**What is needed**
Return, word for word, the lines running from the one that contains "#chrisssession (813, 773)" to the final line of the listing below.

**Extracted material**
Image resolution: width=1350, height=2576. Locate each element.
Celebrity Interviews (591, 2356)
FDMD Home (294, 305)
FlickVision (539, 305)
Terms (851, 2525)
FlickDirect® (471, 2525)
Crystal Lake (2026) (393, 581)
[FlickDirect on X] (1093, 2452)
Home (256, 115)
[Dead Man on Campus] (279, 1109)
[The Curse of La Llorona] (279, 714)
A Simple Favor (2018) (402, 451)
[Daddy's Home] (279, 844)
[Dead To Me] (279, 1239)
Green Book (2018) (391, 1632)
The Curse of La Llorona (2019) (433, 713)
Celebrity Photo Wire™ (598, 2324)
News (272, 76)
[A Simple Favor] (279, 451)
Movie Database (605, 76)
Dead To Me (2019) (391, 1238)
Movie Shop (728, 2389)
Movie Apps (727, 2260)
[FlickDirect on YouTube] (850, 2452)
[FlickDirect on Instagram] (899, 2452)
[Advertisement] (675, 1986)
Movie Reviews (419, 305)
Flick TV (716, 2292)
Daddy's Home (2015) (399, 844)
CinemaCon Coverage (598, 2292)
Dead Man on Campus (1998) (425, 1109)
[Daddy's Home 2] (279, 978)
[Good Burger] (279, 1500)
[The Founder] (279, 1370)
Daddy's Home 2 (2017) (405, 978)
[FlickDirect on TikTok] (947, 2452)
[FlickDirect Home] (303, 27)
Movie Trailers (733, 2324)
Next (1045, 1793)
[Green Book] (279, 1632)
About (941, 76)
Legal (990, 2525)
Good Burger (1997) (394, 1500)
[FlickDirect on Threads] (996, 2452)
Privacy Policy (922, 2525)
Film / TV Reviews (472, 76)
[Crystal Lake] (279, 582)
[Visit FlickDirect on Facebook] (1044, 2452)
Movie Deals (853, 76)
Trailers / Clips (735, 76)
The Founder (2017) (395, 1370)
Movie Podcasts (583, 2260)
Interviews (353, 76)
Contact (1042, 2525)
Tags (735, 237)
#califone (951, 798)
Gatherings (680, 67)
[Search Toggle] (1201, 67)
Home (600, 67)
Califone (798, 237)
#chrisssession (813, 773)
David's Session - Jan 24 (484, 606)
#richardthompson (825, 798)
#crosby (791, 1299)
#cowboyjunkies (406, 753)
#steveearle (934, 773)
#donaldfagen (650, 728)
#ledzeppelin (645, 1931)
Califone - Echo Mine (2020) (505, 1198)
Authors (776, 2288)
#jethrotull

**Output**
#chrisssession (813, 773)
David's Session - Jan 24 (484, 606)
#richardthompson (825, 798)
#crosby (791, 1299)
#cowboyjunkies (406, 753)
#steveearle (934, 773)
#donaldfagen (650, 728)
#ledzeppelin (645, 1931)
Califone - Echo Mine (2020) (505, 1198)
Authors (776, 2288)
#jethrotull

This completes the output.